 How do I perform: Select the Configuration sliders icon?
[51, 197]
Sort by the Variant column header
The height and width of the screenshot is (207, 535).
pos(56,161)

------

__DIRECTIONS__.
Go through the entries above and restate each one exactly.

__FINAL ANSWER__.
 How do I perform: Select the Configuration sliders icon?
[51, 197]
Sort by the Variant column header
The height and width of the screenshot is (207, 535).
pos(56,161)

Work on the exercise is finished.